Plan Fiduciary Status: Voluntary Life & Disability
On the ancillary side of benefit offerings, multiple class action lawsuits were recently filed by Schlicter Bogard LLC. These suits claim that employers failed to ensure reasonable costs for voluntary life and disability premiums. The suit also claims brokers have a fiduciary responsibility. Some of these suits specifically target broker commission as “unreasonable.”
These cases are in the early stage of litigation, and their resolution will help set a precedent. One of the biggest hurdles to overcome is whether voluntary life and disability offerings constitute ERISA-covered employee benefit welfare plans. It is worth monitoring the ultimate resolution of these lawsuits.
What Employers Should Do
Ultimately, these fiduciary lawsuits are not going to slow down anytime soon. If anything, we expect these to increase, especially as precedent is established through more court rulings.

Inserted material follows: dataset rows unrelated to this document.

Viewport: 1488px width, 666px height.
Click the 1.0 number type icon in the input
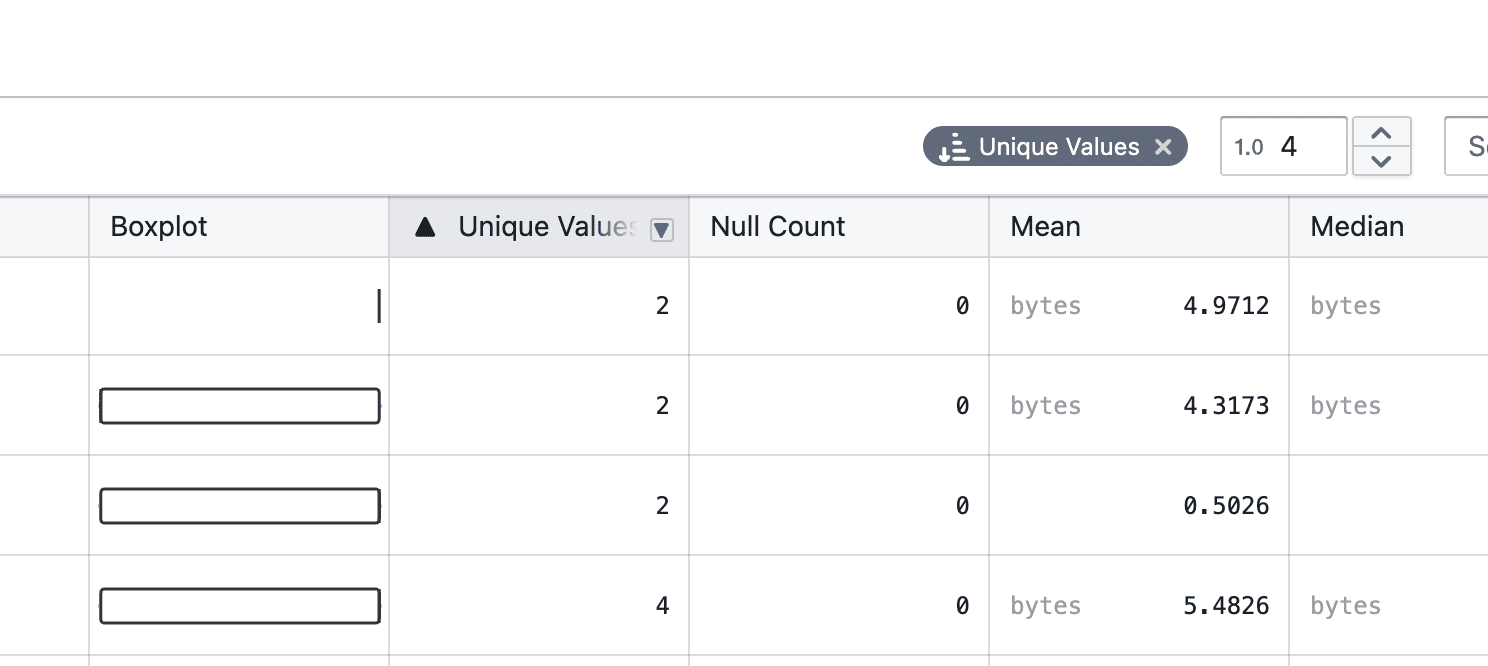coord(1248,147)
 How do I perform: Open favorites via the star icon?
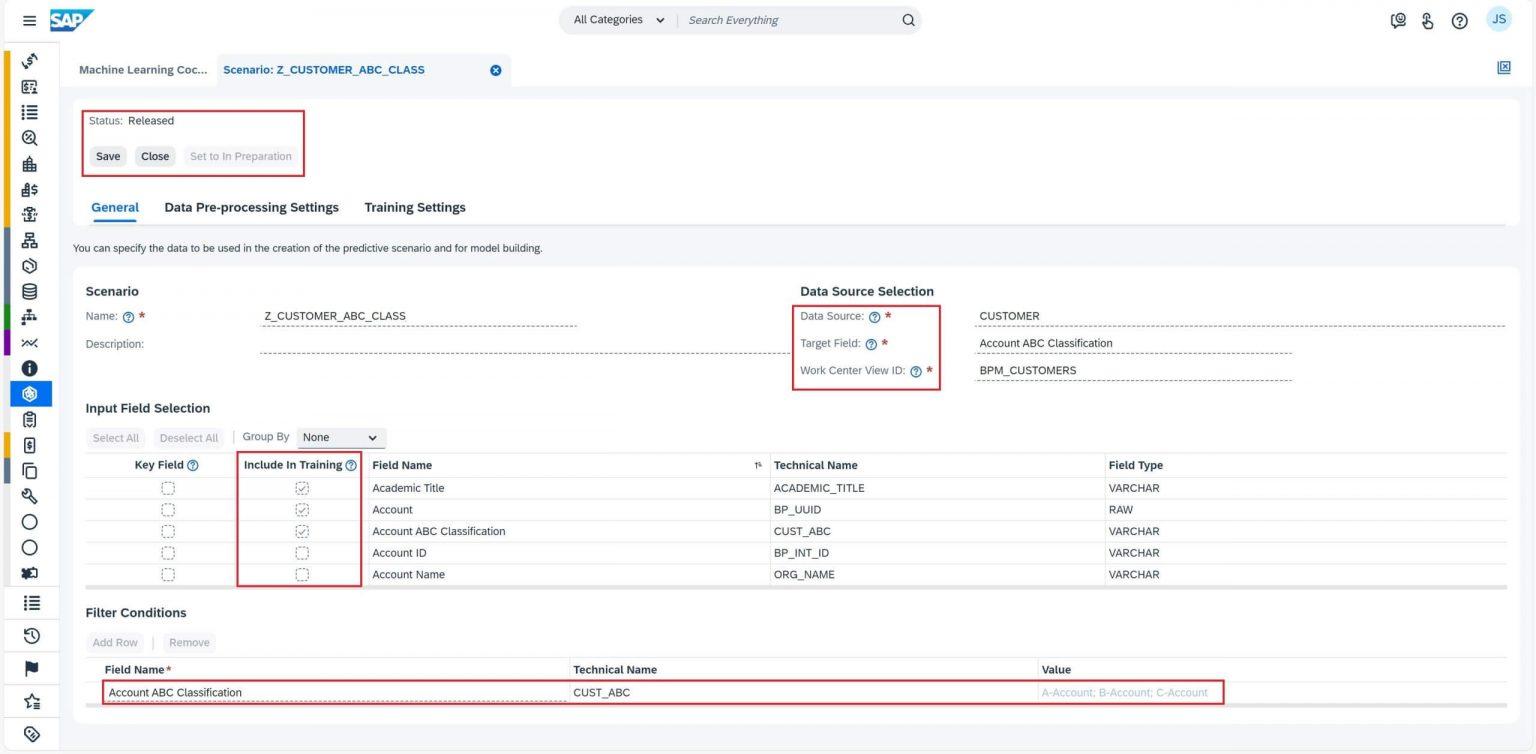coord(29,700)
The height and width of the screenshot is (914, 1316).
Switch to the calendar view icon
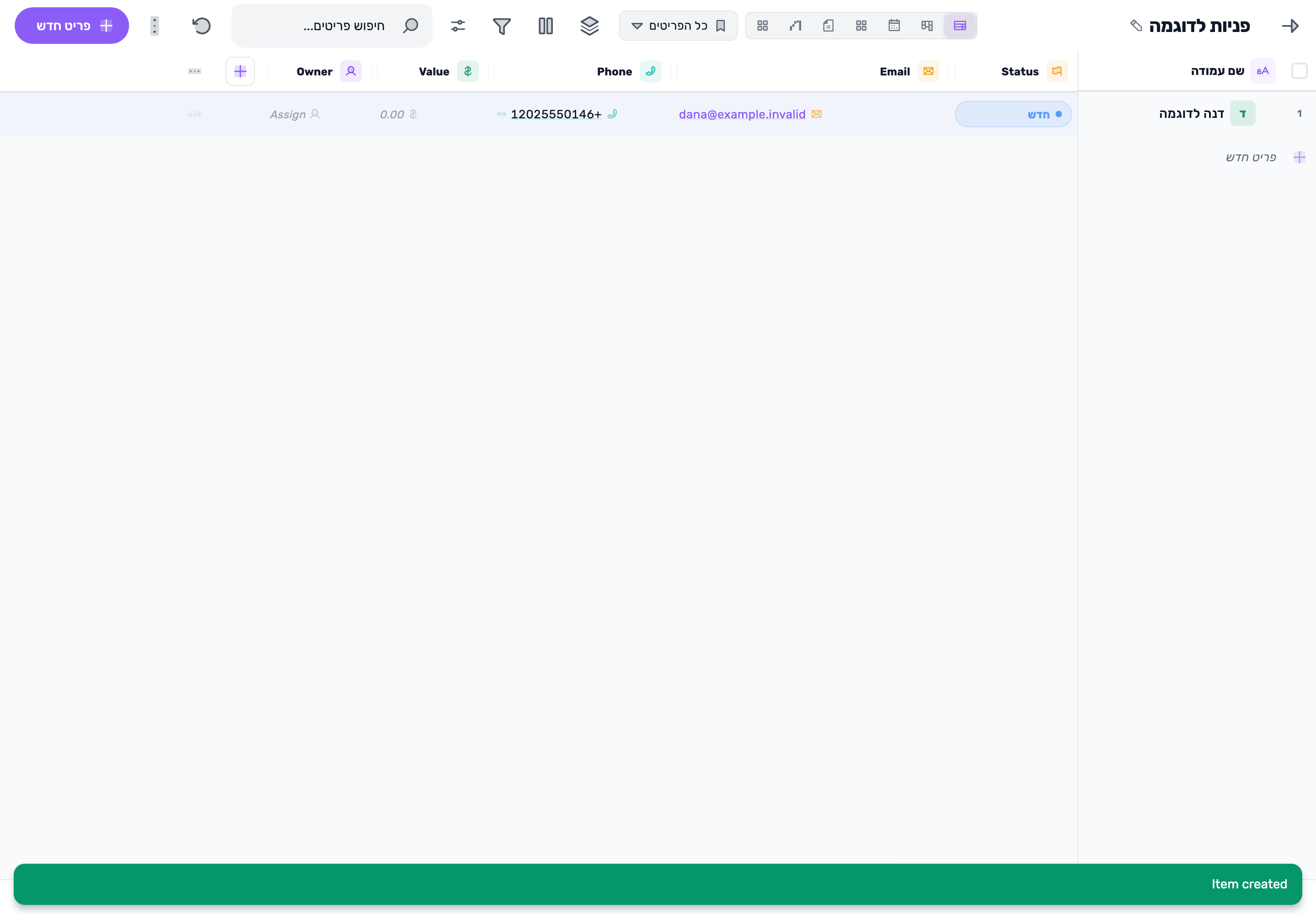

I find it interesting that the Schlicter Bogard lawsuit specifically uses the term “brokers”, because this is something an employer should consider. Now, more than ever, companies need to partner with consultants over agents and brokers.
Consultants evaluate the market, are transparent, and advise based on data (which they are willing to provide). They understand the fiduciary rulings and provide resources to help clients protect themselves and mitigate risks. If you aren’t currently with a consultant, it may be time to evaluate your broker.
When evaluating business partners, it is critical to choose a consultant who understands the details of fiduciary responsibility, provides you with the necessary data to make informed decisions, and can guide you through decision-making. The days of “our advisor says this is the best for employees” are likely ending, to be replaced by “we reviewed these PBMs/TPAs/Carriers options on a defined cadence, analyzed the data, and elected this approach based on documented outcomes.
That process will increasingly define fiduciary protection.